Brano selezionato:
"""
# temi del mouse

## enx89

Ciao a tutti,

ho un problema molto grave  :Sad:   :Sad:  :

non riesco piu` ad usare i temi del puntatore del mouse!!

Quando avevo xfree4.3.0 tutto funzionava, ma aggiornando a xfree4.3.0-r2 non riesco piu` a modificare quello di default (cursore nero). Ho anche provat ad usare il tema whiteglass che viene fornito con xfree, ma funziona solo, ma non del tutto, con kde!

Cosa devo fare? Sono disperato  :Sad:   :Sad:   :Sad:  . Ero ormai abituato al pinguino dei tuxcursor!!

Ciao e grazie ENx

----------

## Benve

Io ho xfree4.3.0 quindi non posso aiutarti molto...

Hai provato a mettere i temi in ~/.icons

Comunque ho postato per segnalare questo sito dove ci sono altri cursori, oltre a quelli di kde-Look:

http://mozilla.deskmod.com/?show=showcat&cat_name=cursors

Mi spiace di non poterti essere utile

----------

## enx89

 *Benve wrote:*   

> Io ho xfree4.3.0 quindi non posso aiutarti molto...
> 
> Hai provato a mettere i temi in ~/.icons
> 
> Comunque ho postato per segnalare questo sito dove ci sono altri cursori, oltre a quelli di kde-Look:
> ...

 

Non ti preoccupare, grazie lo stesso per la risposta e per aver segnalato questo nuovo sito  :Very Happy:   :Very Happy:   :Very Happy:   :Very Happy:  !

ENx

P.S.: tu comunque che procedura di installazione dei temi ha seguito? magari sono io che sbaglio

----------

## Benve

Nel sito di prima mi sono accorto che la maggior parte dei cursori sono per WinXP   :Sad: 

Io per istallare ho seguito le istruzioni per Blue Glass:

http://www.kde-look.org/content/show.php?content=5532

----------

## morellik

Cosa strana,

dopo aver letto il tuo post ho provato a modificare

il cursore editando /usr/share/cursors/xfree/default/index.theme

e restartando blackbox il cursore e' cambiato.

Una volta i temi erano in /usr/X11R6/lib/X11/icons, 

mentre dalla 4.3.0-r2 sono in  /usr/share/cursors/xfree.

Sara' questo   :Question:   :Shocked: 

CIao

morellik

----------

## Sym

 *morellik wrote:*   

> Cosa strana,
> 
> dopo aver letto il tuo post ho provato a modificare
> 
> il cursore editando /usr/share/cursors/xfree/default/index.theme
> ...

 

Si, penso proprio sia per quello. Per quanto riguarda i puntatori e kde, c'è un problema di link. Ciao!   :Very Happy: 

----------

## enx89

 *morellik wrote:*   

> Cosa strana,
> 
> dopo aver letto il tuo post ho provato a modificare
> 
> il cursore editando /usr/share/cursors/xfree/default/index.theme
> ...

 

Ah, ma porca ...... mi sa che e` proprio quello!!!

Adesso provo

ENx

----------

## enx89

Risolto  :Very Happy:   :Very Happy:   :Very Happy:   :Very Happy: 

Il problema era quello che ha detto morellik

Grazie mille a tutti ENx

----------

## cerri

 *enx89 wrote:*   

> Risolto    
> 
> Il problema era quello che ha detto morellik
> 
> Grazie mille a tutti ENx

 

Scusate il ritardo, ma confermo anch'io. Sono impazzito non poco  :Wink:  per cambiare il topo...

----------

## Sym

La soluzione più comoda penso sia mettere i temi in ~./icons. In questo modo il cambiamento di directory della versione r2 è indolore   :Very Happy:  . Ciao   :Very Happy: 

----------
"""
Compiti assegnati:
1. Elenca, senza ripetizioni, i nomi utente di chi ha scritto messaggi nella discussione sui temi del mouse.
2. Riporta fedelmente il tratto della discussione sui temi del mouse che va da "# temi del mouse" fino a "tutto, con kde!".

Record sulla posizione del bersaglio
"""
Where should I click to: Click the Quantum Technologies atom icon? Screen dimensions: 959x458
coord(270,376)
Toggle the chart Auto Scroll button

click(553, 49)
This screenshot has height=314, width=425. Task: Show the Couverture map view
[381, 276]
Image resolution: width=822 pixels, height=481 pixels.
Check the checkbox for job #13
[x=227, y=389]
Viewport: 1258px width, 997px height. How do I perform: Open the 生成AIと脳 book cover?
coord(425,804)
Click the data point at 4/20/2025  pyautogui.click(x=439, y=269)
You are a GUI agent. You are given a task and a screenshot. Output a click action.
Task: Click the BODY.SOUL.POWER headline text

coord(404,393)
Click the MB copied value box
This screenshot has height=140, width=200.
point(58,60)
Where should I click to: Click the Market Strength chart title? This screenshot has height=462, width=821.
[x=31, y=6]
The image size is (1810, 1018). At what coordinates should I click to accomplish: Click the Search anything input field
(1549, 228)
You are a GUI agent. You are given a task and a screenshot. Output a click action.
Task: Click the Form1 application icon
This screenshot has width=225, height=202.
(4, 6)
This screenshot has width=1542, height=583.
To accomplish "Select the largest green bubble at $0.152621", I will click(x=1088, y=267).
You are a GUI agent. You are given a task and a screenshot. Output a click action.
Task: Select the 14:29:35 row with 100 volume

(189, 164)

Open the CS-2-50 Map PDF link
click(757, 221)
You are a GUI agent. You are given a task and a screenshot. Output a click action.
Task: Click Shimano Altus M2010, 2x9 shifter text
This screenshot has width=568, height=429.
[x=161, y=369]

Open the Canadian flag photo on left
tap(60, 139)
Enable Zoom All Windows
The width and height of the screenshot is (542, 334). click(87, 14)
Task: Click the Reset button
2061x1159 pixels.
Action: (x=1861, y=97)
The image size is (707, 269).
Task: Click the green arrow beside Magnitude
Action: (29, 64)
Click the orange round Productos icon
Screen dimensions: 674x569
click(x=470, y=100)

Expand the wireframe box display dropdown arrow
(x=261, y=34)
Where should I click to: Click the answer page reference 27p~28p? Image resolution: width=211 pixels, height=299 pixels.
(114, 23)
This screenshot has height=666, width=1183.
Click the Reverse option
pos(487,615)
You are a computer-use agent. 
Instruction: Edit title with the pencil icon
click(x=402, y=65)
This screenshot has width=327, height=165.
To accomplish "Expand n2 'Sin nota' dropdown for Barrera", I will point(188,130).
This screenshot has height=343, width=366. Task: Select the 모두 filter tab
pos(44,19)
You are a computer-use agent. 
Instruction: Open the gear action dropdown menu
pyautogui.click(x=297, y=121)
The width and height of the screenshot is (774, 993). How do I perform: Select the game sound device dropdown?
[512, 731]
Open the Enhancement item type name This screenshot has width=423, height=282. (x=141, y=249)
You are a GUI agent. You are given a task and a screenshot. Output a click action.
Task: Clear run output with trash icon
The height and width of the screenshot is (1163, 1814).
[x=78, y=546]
"""
Le soluzioni:
1. enx89, Benve, morellik, Sym, cerri

2.
# temi del mouse

## enx89

Ciao a tutti,

ho un problema molto grave  :Sad:   :Sad:  :

non riesco piu` ad usare i temi del puntatore del mouse!!

Quando avevo xfree4.3.0 tutto funzionava, ma aggiornando a xfree4.3.0-r2 non riesco piu` a modificare quello di default (cursore nero). Ho anche provat ad usare il tema whiteglass che viene fornito con xfree, ma funziona solo, ma non del tutto, con kde!